Oral History Interview with Marshall Wallach

Title
Oral History Interview with Marshall Wallach
Narrator (written)
Marshall Wallach
Narrator First Name
Marshall
Narrator Last Name
Wallach
Interviewer
Riley Collins
Abstract
Marshall F. Wallach. Class of 1965. Oral history interview for the Dartmouth Vietnam Project. Wallach describes his childhood growing up in a military family. He discusses the impact 36 moves in 30 years had on him. He shares how moving made him able to adapt to new situations and have a broader perspective on the world but also made it difficult to make lasting friendships from childhood. Wallach discusses his experience attending The Hill School, a boys residential school in Pennsylvania.

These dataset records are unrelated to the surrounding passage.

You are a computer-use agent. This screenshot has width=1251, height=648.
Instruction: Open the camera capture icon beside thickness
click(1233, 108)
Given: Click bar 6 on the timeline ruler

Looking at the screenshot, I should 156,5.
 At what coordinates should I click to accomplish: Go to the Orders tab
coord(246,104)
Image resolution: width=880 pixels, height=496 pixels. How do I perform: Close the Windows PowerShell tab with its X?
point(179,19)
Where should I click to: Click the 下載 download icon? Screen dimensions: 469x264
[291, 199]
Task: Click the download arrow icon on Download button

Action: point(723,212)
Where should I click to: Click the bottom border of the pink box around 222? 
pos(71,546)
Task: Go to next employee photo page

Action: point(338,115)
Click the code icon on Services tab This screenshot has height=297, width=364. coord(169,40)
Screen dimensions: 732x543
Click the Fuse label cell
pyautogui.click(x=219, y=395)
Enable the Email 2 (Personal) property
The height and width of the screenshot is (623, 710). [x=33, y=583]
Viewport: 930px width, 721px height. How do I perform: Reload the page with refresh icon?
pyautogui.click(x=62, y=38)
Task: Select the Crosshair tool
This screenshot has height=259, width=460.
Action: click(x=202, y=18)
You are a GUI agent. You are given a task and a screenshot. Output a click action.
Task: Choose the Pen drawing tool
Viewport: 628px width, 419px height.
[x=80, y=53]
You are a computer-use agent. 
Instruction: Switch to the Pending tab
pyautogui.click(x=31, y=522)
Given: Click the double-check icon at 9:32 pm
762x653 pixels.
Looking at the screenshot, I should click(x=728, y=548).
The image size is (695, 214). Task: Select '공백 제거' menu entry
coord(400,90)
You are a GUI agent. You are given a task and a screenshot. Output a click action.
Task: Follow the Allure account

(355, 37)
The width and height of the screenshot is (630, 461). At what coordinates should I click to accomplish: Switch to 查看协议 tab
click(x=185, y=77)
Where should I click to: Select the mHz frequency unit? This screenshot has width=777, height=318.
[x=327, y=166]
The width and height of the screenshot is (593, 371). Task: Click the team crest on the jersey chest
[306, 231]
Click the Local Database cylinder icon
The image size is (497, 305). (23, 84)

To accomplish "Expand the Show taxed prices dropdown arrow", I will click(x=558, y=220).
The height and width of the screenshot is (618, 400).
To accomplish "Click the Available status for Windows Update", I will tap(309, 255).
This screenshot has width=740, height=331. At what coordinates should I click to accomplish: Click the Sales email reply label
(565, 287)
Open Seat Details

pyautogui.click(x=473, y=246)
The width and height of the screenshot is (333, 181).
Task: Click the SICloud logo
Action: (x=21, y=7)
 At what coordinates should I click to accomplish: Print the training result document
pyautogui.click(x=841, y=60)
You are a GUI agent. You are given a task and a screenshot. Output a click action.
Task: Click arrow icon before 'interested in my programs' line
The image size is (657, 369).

He describes his transition to Dartmouth and discusses his involvement in the Reserve Officers’ Training Corps, Kappa Sigma Fraternity [now Chi Gamma Epsilon], the Tennis team, Dartmouth Mountaineering Club, the Interfraternity Council Judicial Committee, and Cask and Gauntlet. Wallach explains how he graduated as a distinguished military graduate and was able to decide between three years of service in a regular commission or two years of service as a reserve officer. He explains why he selected the reserve officer commission and was sent to Fort Knox in Kentucky for Army Officer Basic School.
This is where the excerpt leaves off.